Reproduce the items below word for word, from the line containing "Open the Session Schedule tab icon" through the end of the items, with both ends included. Omit the pictures from your copy.

begin

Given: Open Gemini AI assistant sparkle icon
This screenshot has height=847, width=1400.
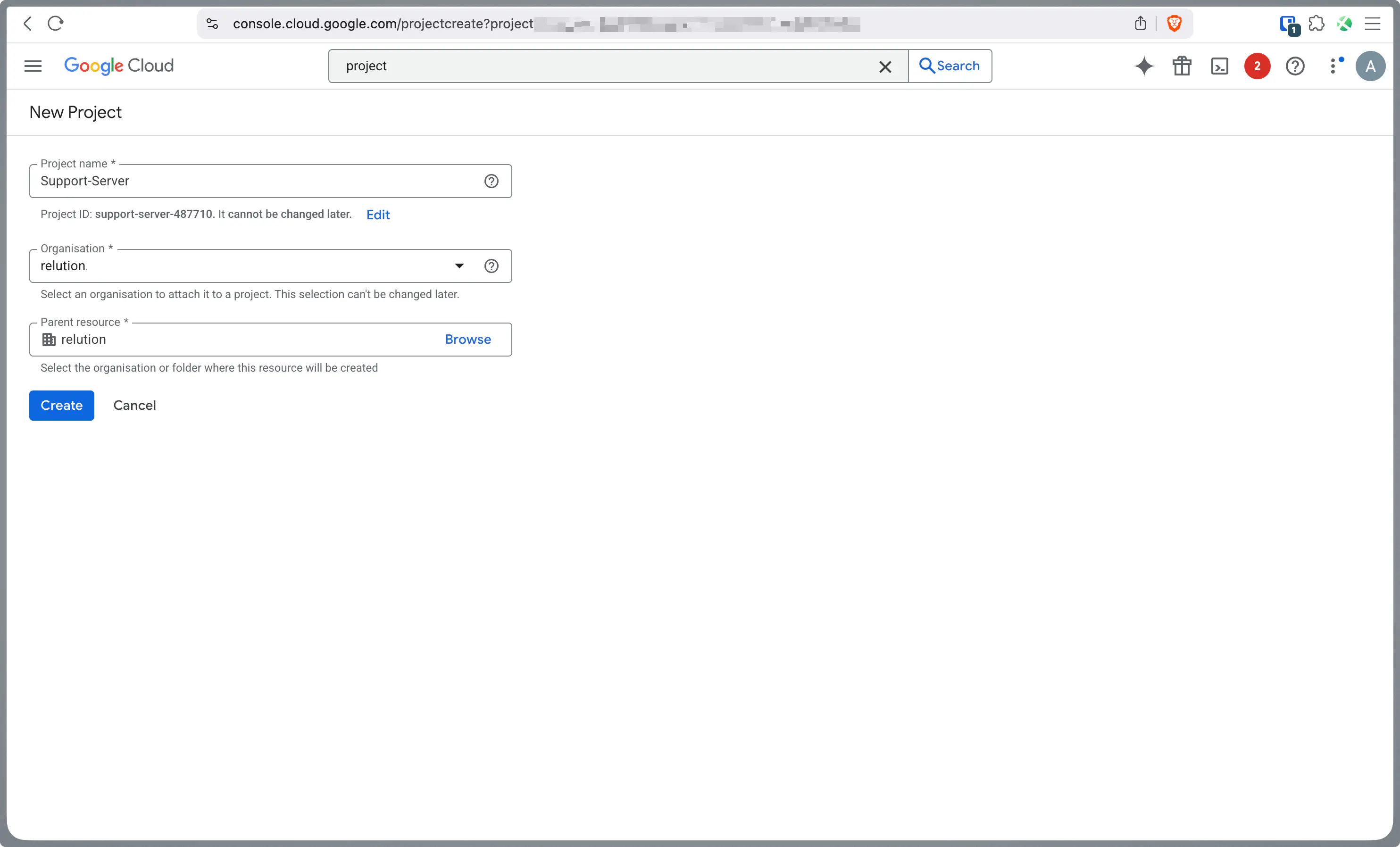Looking at the screenshot, I should point(1144,66).
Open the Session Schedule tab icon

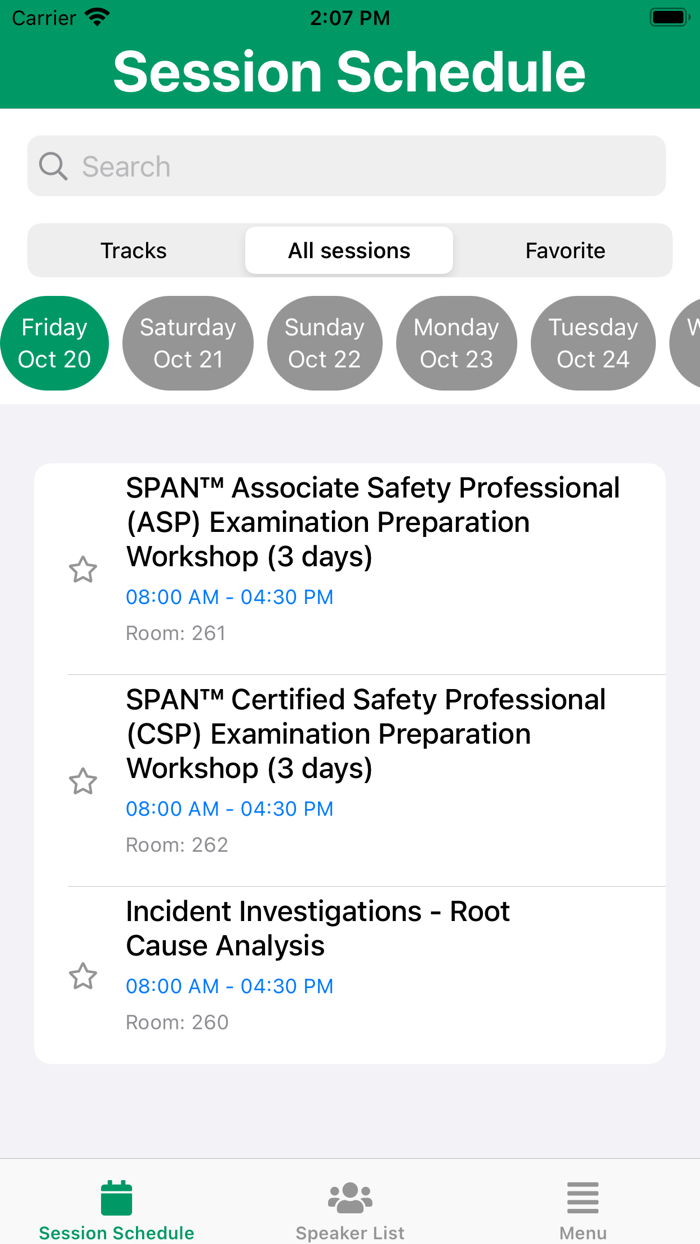pos(116,1195)

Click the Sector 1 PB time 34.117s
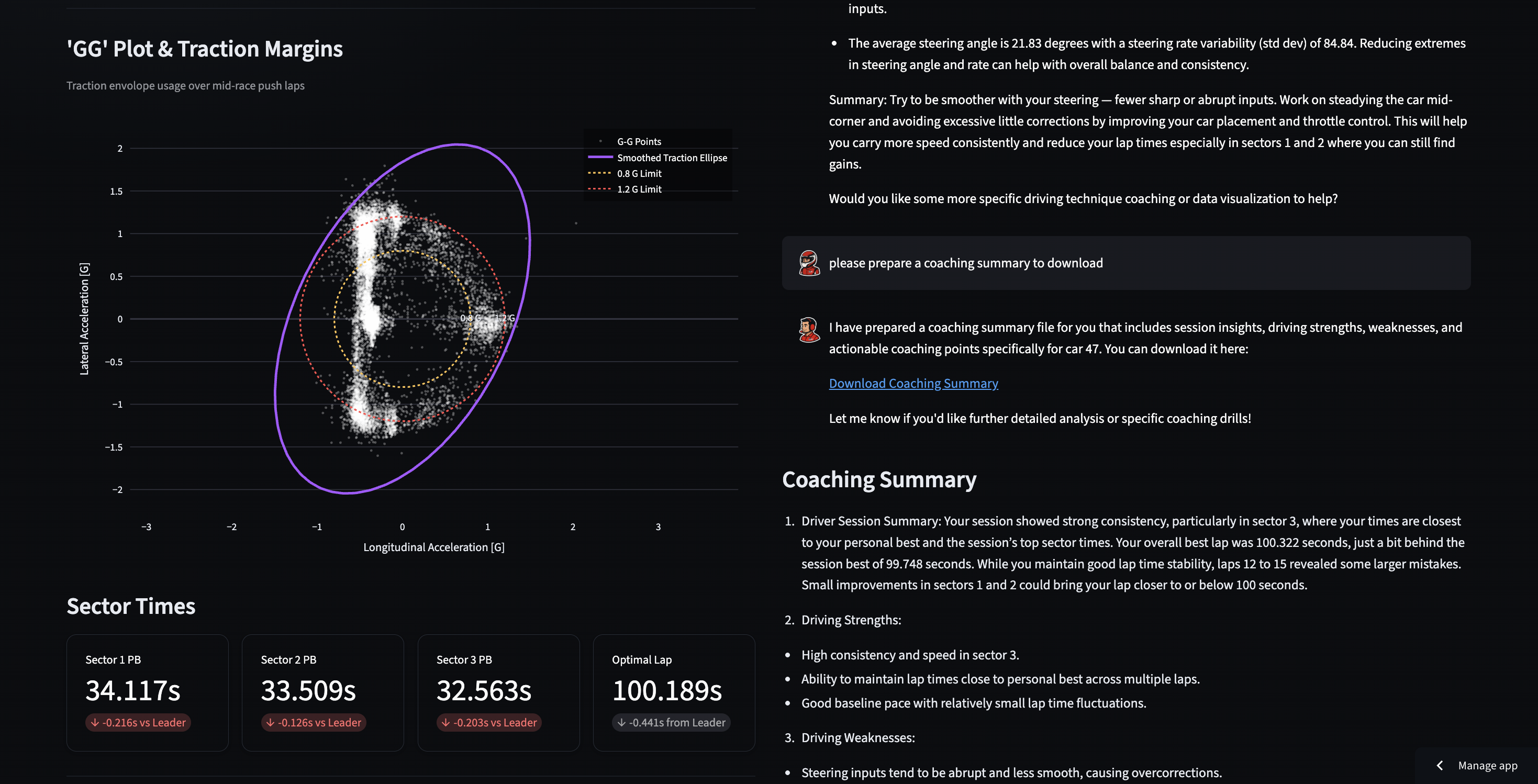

end

Output of the exercise
Open the Session Schedule tab icon

pos(116,1195)

Click the Sector 1 PB time 34.117s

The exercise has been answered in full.